Online kafka messages are piled up, and the consumer is offline to deal with it in practice

Kafka messages pile up online, and all consumers are offline. What's going on?

Recently, I dealt with an online fault. The specific fault manifested itself in the accumulation of Kafka topic messages, and all consumers related to this topic went offline.

The overall troubleshooting process and subsequent review are very interesting, and combined with this failure, I have a deeper understanding of the best practices used by Kafka.

Well, let's review this online failure together. The best practice summary is at the end, so don't miss it.

1. Phenomenon

  • Online kafka messages suddenly start to pile up
  • The consumer application reports that the message was not received (there is no log of processing the message)
  • There is no consumer registration on kafka's consumer group
  • Consumer applications and Kafka clusters have had no code or configuration related changes in the last week

2. The investigation process

Neither the server nor the client has special exception logs.

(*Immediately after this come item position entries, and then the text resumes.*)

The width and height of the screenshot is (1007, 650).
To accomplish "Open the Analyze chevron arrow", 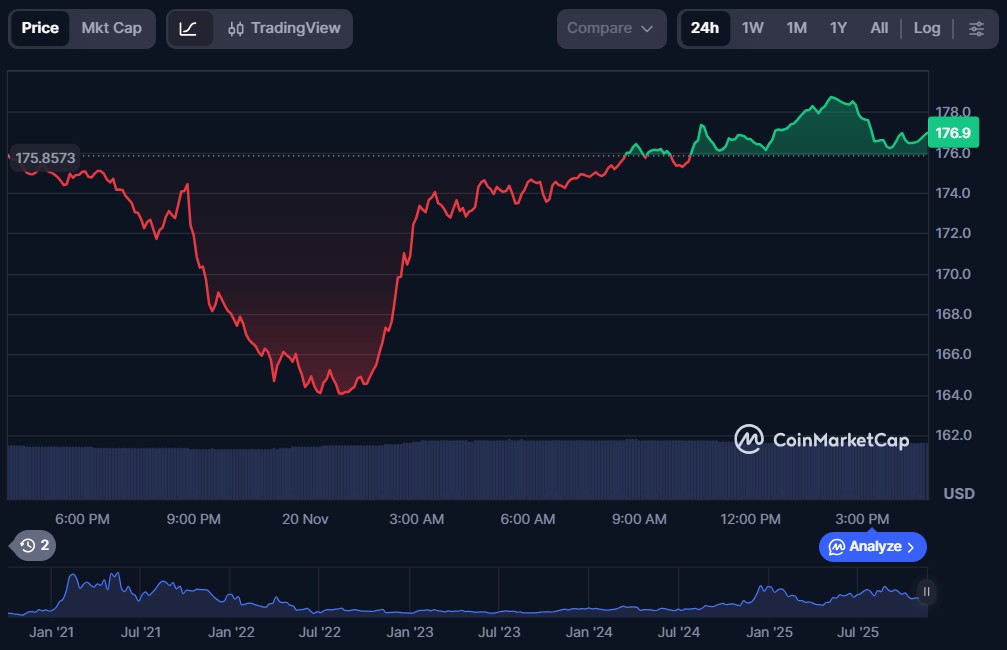I will [910, 547].
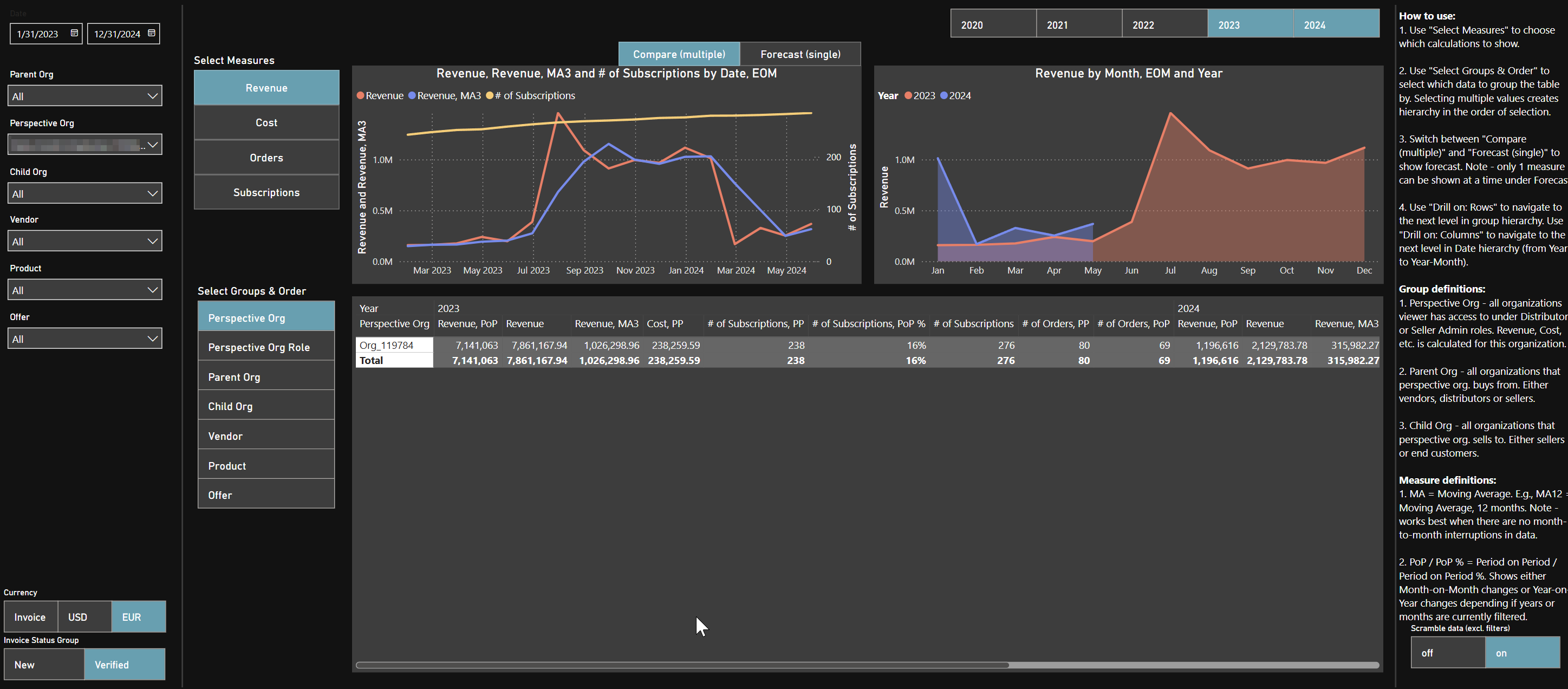Click the # of Subscriptions legend marker
Screen dimensions: 1568x689
490,96

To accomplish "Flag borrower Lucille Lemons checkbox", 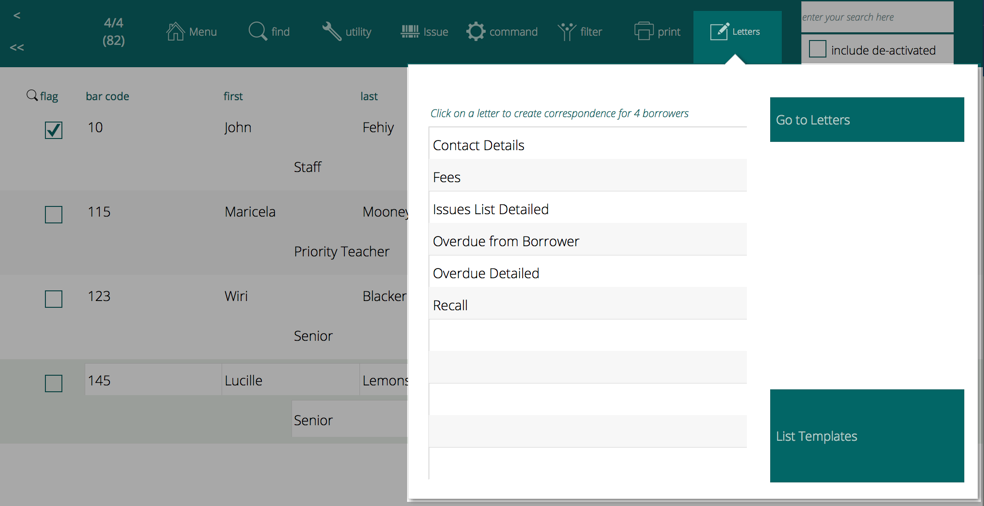I will click(54, 383).
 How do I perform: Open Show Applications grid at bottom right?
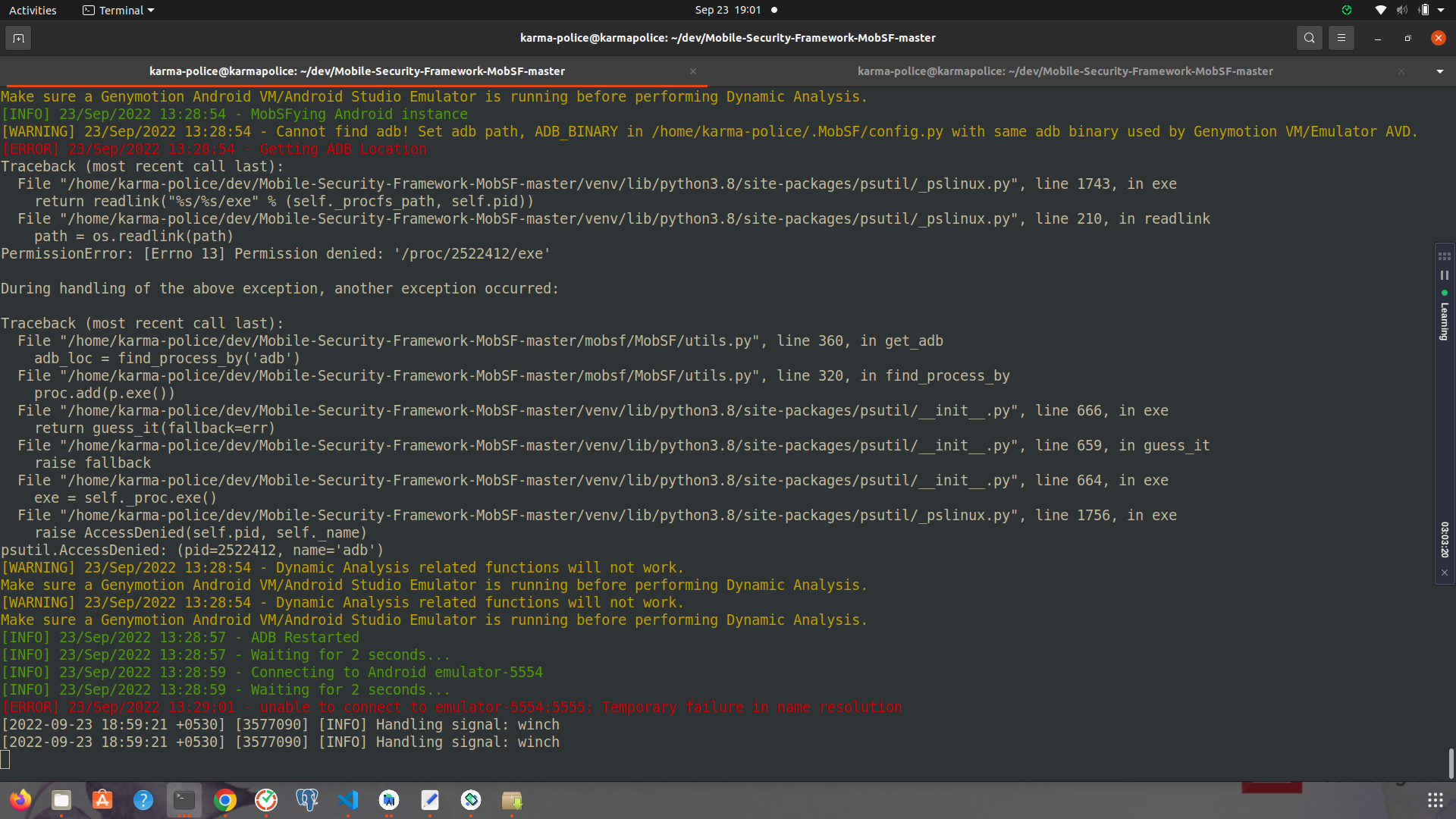1436,799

The production and consumption of other Kafka topics are normal, so it can be basically judged that there is a problem with the consumption of the client.

So we focus on client troubleshooting.

1) Arthas modifies the log level online and outputs debug

Since the client does not have obvious abnormal logs, the only way to find clues is to modify the application log level through arthas.

Sure enough, there are more important discoveries:

2022-10-25 17:36:17,774 DEBUG [org.apache.kafka.clients.consumer.internals.AbstractCoordinator] - [Consumer clientId=consumer-1, groupId=xxxx] Disabling heartbeat thread
 
2022-10-25 17:36:17,773 DEBUG [org.apache.kafka.clients.consumer.internals.AbstractCoordinator] - [Consumer clientId=consumer-1, groupId=xxxx] Sending LeaveGroup request to coordinator xxxxxx (id: 2147483644 rack: null)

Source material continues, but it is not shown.